To do:
Line count for "will": say how many lines of the data contain it, with no other text.

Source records
-- -- --
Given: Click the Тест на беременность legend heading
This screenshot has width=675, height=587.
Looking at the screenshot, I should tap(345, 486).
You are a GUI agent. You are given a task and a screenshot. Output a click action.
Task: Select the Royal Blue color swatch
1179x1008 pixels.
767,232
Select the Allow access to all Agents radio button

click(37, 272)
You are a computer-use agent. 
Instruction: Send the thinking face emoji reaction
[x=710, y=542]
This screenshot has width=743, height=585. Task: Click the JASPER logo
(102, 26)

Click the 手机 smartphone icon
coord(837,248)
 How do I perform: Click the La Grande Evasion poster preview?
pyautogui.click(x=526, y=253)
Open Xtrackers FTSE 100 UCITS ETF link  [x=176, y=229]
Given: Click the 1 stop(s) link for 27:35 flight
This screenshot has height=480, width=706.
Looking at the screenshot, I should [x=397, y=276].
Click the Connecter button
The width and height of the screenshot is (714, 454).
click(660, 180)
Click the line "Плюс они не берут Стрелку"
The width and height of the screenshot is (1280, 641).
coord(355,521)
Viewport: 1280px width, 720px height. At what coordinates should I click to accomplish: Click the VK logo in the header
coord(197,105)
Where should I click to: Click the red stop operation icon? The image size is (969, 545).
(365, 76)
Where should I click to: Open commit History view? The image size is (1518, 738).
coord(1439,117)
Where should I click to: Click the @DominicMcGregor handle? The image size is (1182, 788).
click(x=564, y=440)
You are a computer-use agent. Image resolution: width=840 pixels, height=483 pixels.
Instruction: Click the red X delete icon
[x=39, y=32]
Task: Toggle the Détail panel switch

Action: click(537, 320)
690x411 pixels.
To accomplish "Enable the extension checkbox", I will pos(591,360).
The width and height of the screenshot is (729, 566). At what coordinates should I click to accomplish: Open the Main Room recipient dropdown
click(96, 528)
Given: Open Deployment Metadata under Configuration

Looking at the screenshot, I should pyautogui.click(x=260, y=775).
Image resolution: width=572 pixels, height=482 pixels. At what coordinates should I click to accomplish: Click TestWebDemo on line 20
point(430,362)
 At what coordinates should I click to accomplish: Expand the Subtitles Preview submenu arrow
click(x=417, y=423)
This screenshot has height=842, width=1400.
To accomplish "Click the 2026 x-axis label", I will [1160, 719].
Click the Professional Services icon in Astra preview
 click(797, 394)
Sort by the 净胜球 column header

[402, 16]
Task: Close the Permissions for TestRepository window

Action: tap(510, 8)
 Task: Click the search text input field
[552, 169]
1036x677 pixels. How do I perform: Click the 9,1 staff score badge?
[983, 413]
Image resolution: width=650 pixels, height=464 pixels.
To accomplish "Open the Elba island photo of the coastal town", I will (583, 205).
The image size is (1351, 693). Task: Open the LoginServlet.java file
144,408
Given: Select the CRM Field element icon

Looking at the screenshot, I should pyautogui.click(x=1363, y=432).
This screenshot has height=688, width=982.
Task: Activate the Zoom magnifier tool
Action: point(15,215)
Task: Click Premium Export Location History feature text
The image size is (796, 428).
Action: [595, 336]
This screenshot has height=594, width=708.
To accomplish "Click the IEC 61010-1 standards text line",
-- -- --
Exercise output:
3